## WHAT YOU WILL DO
Exact reproductions of all the entries, please, and no pictures.
——
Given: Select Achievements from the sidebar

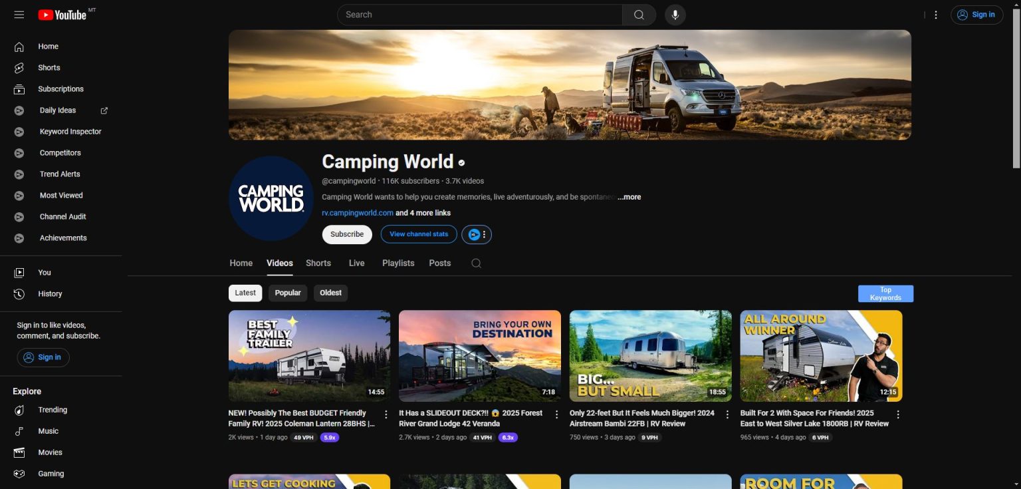Looking at the screenshot, I should (x=63, y=238).
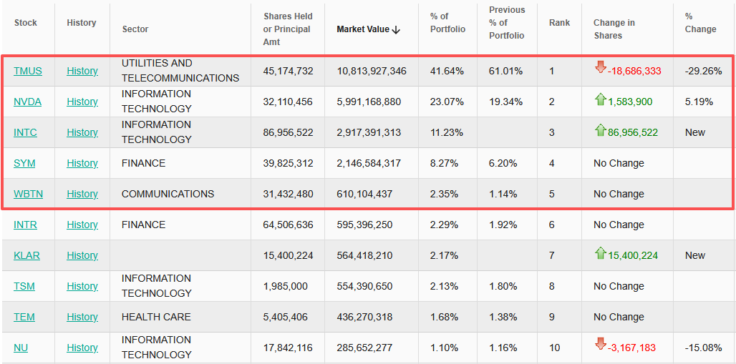View History for KLAR
Viewport: 736px width, 364px height.
click(x=82, y=255)
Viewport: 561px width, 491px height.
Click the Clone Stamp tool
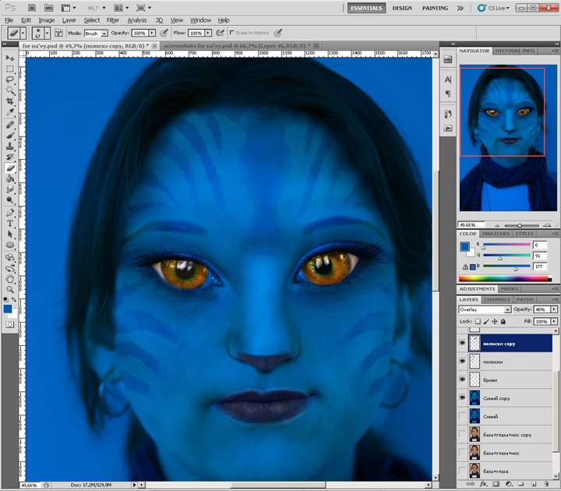tap(10, 146)
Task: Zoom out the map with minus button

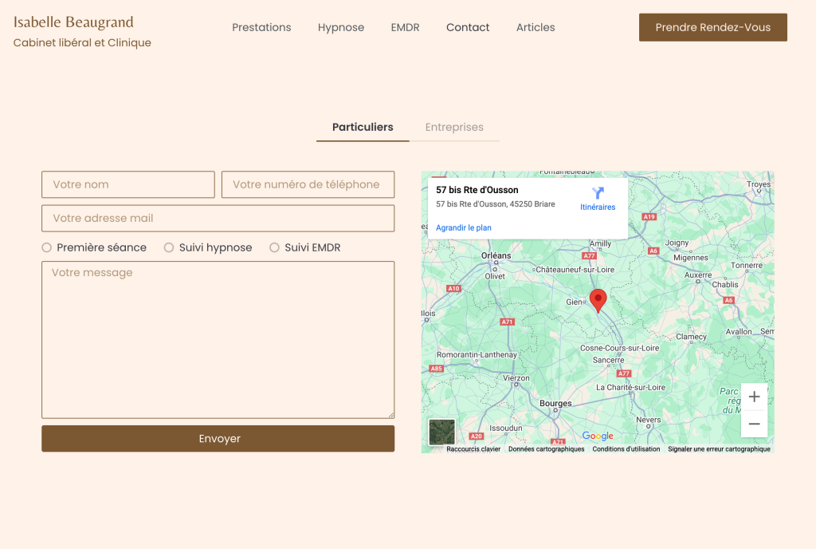Action: [x=754, y=424]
——
## RESPONSE FOR THIS EXERCISE
Given: Select Achievements from the sidebar

Looking at the screenshot, I should (x=63, y=238).
View History for KLAR
Viewport: 736px width, 364px height.
click(x=82, y=255)
Viewport: 561px width, 491px height.
Click the Clone Stamp tool
tap(10, 146)
Task: Zoom out the map with minus button

Action: [x=754, y=424]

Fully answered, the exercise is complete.